■ **Directions for this task**
Copy exactly the line containing "Task: Click the" and all the lines that follow it to the end of the records, minus the pictures.
────────────────
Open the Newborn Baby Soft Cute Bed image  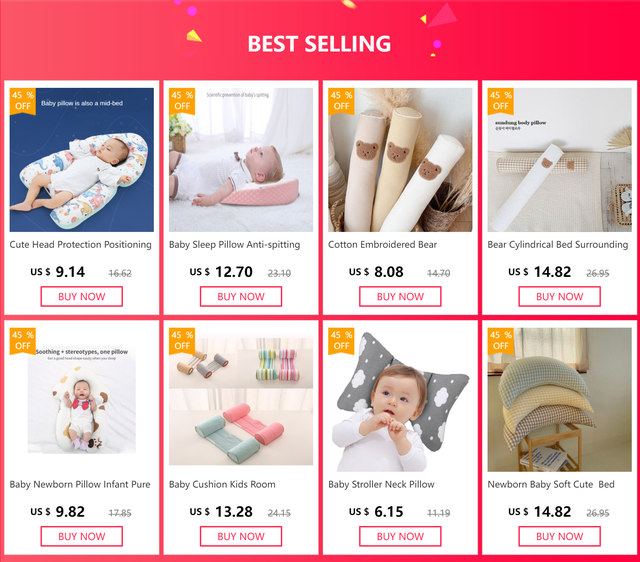click(x=559, y=400)
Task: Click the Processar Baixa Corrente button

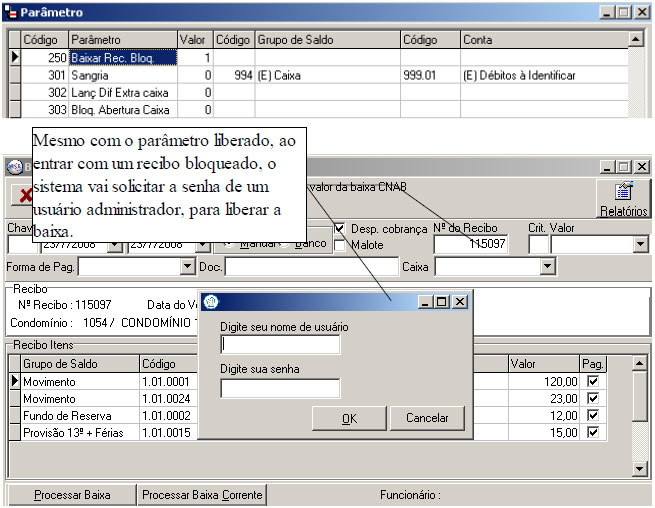Action: point(202,494)

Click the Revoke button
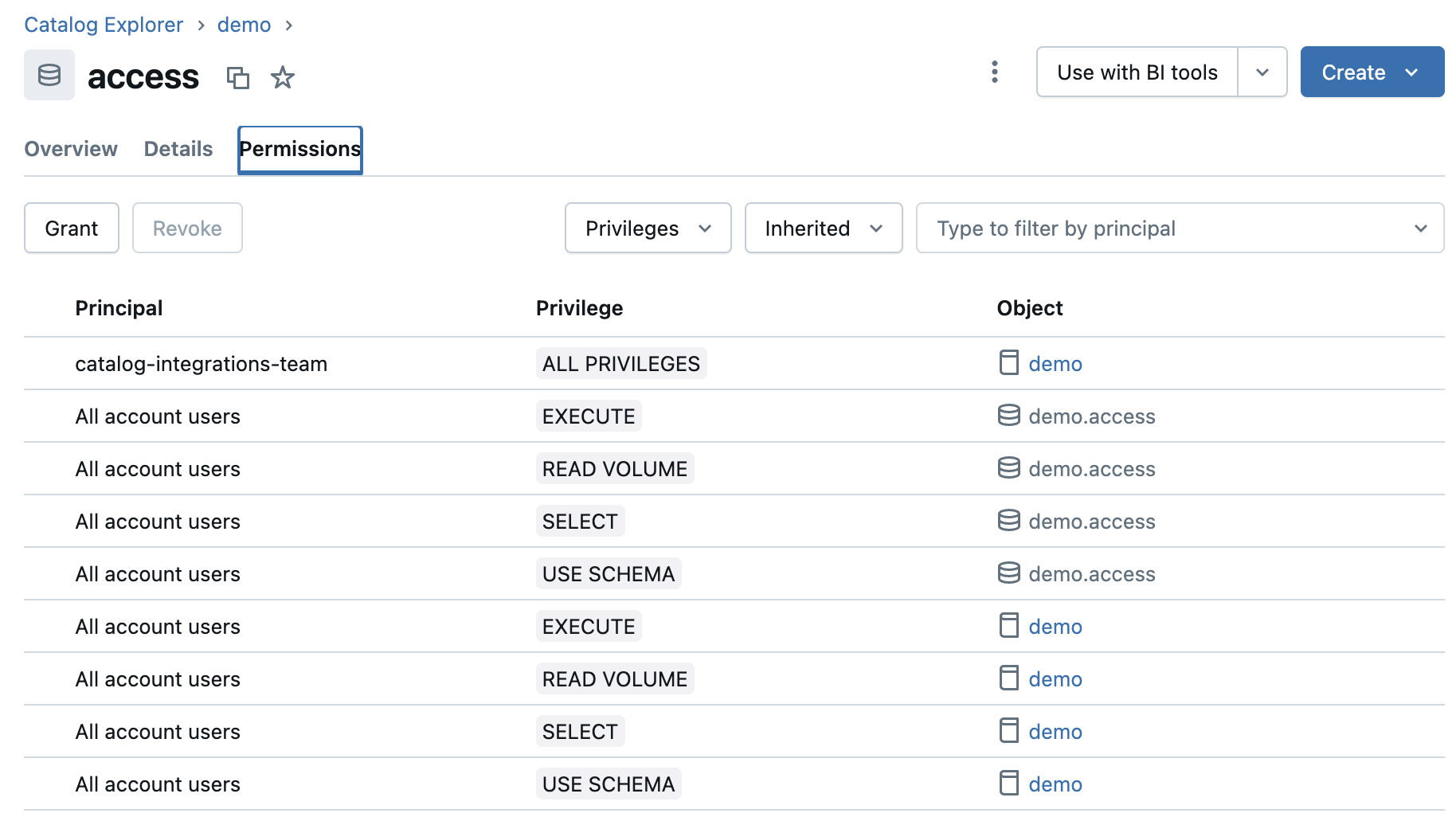[187, 229]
────────────────
■ **Solution**
Task: Click the Processar Baixa Corrente button

Action: point(202,494)

Click the Revoke button
[187, 229]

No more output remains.